WARNING: the foods we cook for Abby are safe for her, but not necessarily for everyone. Please confirm any ingredients are safe for you before using in your diet. Food Allergies can kill and the best policy is complete avoidance. Read this post for more info.

Friday, March 14, 2014


For many with Mitochondrial Disease their disease process prevents them or their families from leading normal social lives. Often these families are restricted to the home for the protection or care of their loved one.

Many are much like our family and DEPEND on the internet to be able to reach out and have human contact.

Mitochondrial Disease families face a lot more then just the loss of energy.

The loss of a social life

The loss of friends

The loss of family(hard to participate in camping,family events,parties,graduations etc)

The loss of watching their child grow and participate in school,sports, birthday parties,dating,proms, marriage and more.

The loss of their child because of either Mito or Child Protective Services.

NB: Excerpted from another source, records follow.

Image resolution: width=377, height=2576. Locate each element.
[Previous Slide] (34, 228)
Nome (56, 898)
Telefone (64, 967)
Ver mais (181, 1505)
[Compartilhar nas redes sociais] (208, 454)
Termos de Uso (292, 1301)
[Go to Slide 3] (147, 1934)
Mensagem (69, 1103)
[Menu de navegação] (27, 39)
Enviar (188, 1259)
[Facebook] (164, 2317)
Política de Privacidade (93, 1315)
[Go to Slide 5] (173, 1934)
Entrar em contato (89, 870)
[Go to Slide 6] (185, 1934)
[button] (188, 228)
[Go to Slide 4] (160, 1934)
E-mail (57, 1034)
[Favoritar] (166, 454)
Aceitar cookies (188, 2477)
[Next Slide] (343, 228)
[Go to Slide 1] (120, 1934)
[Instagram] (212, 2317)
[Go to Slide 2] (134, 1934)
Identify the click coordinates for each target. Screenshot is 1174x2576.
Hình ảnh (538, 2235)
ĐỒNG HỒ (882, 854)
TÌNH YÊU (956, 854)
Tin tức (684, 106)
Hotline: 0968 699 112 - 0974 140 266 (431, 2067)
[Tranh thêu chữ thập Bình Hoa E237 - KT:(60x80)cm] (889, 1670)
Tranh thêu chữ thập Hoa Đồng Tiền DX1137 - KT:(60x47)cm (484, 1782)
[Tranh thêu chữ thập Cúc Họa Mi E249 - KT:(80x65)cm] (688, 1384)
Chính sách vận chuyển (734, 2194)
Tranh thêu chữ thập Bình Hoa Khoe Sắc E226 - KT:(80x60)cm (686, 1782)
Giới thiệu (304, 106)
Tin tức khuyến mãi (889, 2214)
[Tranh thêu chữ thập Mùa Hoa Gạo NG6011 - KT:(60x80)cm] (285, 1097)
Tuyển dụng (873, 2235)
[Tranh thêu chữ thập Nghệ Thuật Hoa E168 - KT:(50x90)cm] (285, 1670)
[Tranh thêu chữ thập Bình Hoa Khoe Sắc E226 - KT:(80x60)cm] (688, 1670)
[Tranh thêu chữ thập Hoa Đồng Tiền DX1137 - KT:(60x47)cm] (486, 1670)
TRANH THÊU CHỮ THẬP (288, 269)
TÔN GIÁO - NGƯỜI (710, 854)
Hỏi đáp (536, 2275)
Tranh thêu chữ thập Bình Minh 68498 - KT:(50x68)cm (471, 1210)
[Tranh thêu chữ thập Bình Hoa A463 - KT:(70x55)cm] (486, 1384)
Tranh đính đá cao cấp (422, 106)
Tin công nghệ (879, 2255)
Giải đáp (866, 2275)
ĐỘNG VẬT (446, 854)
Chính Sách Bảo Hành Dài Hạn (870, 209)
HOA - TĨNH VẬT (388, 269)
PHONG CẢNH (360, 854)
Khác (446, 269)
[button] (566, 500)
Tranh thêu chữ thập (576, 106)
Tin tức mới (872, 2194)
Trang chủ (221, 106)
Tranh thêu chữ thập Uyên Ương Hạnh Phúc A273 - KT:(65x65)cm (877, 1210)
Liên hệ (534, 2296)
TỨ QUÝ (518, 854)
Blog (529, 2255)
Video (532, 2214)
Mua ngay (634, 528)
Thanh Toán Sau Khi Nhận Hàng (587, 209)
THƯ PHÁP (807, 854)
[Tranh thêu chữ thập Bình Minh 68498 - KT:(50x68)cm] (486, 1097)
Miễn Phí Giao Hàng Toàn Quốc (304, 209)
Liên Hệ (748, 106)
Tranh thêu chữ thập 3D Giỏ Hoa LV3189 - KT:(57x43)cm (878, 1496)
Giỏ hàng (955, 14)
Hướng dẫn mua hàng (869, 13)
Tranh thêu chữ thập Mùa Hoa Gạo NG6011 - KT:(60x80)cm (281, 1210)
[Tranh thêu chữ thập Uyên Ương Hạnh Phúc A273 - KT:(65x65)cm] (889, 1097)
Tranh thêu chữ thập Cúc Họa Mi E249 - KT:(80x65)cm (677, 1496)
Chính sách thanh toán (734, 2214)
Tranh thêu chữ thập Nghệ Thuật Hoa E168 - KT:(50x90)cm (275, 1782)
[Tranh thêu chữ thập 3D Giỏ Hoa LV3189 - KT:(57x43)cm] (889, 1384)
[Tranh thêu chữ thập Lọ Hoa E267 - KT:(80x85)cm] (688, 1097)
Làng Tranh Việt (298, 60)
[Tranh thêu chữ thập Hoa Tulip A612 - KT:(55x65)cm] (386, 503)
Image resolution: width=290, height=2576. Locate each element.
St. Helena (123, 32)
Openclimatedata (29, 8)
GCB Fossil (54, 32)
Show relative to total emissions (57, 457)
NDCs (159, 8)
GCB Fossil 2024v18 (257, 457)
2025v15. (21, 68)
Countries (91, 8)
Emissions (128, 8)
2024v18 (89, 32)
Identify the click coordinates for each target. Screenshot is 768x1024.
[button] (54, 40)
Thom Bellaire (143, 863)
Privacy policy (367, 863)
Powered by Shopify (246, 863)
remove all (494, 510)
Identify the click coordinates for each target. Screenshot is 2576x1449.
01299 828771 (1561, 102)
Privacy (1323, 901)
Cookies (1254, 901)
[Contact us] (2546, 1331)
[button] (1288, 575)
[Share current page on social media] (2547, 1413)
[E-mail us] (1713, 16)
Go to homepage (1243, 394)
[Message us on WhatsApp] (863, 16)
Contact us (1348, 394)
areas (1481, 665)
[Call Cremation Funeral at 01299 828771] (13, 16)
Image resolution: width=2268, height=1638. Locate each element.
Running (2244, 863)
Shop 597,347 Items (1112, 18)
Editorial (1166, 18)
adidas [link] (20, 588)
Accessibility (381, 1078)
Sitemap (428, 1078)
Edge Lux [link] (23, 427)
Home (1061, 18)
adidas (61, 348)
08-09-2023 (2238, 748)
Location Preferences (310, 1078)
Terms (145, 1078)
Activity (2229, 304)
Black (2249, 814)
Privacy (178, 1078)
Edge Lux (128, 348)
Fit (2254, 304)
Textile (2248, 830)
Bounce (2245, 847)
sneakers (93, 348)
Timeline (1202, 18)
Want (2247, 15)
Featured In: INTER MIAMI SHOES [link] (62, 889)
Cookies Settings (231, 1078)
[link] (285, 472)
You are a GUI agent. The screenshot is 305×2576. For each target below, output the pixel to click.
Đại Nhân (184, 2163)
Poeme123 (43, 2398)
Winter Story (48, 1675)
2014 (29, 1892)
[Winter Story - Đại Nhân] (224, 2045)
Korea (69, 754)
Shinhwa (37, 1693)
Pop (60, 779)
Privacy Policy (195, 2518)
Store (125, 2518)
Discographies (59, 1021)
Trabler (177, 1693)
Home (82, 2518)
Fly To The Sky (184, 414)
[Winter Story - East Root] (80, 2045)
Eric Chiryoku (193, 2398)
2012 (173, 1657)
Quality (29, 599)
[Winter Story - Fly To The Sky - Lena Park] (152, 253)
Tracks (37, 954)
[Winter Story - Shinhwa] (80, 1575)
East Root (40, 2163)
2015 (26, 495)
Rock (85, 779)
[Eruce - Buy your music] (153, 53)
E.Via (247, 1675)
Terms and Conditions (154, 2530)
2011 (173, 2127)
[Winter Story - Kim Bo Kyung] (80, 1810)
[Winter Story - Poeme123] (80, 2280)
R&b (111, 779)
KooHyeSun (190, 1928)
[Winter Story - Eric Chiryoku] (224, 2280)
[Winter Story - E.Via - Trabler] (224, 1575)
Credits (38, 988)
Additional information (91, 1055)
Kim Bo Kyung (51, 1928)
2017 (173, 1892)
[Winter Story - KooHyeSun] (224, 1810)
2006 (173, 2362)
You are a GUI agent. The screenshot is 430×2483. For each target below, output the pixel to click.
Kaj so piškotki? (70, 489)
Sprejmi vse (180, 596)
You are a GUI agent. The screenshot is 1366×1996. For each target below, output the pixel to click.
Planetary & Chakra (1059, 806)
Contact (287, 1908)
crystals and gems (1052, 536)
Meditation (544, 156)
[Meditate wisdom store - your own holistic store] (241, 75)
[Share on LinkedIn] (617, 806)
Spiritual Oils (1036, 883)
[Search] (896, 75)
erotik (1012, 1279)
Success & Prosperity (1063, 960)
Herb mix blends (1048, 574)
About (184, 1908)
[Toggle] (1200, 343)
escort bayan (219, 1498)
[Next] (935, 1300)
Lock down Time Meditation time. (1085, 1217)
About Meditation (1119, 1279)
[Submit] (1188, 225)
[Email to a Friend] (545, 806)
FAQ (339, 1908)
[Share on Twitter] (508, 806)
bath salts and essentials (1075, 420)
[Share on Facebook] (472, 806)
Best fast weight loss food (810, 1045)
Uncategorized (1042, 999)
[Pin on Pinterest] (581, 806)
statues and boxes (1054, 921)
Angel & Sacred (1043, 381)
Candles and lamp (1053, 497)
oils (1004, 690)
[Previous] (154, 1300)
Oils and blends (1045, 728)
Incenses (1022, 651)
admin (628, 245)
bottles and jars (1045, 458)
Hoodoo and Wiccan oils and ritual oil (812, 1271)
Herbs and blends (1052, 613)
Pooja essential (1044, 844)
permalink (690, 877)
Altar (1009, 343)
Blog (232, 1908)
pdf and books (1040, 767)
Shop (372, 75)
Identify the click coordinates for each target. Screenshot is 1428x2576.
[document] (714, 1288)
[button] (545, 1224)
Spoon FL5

A parent of a child with Mito may deal with Drs. who judge or do not believe in Mito. They may deal with family who simply cannot understand what their child is suffering on a daily basis.

I am lucky. I don't mind skipping out on the spa,starbucks, meeting the girls for lunch, walks for raising money, conferences, parties, and other social events. We find that the less exposure Abby gets to germs and unnecessary energy loss the better she does. I suspect our introverted life style is partially responsible for why despite her many health issues she has done so well.

We do however depend heavily on our friends online. For us, it at times is all the social and emotional outlet we have each day. I know many other Mito Families like ours that without their online Community they have been cut off from the only healthy outlet they have left. Their online community is the only safe place to share their deepest darkest fears.

Recently, many people have felt that the UMDF has been discouraging any discussion about Justina and the horror her family and she have been dealing with...many people have expressed that their posts to the UMDF facebook support group discussions have been banned/blocked/removed. To me this makes me feel just like I would if some public organization tried to censor any talk about the Holocaust. I can't say for sure if the UMDF is purposefully doing such things but enough people have expressed frustration, that I just wanted to offer my opinion about it.

Honestly, I am puzzled. If it is true, then for me this would be like going to an AA(alcoholics anonymous )meeting and being told you cannot talk about alcohol because it is too upsetting to a few of the members... wonder what type of people would be showing up for that kind of help? But I can understand as well. Every organization, and every person for that matter has the right to control their public image and if the UMDF wishes to keep themselves removed from certain topics or issues,no matter what part these issues play in the life of some Mito patients, then that of course is their right.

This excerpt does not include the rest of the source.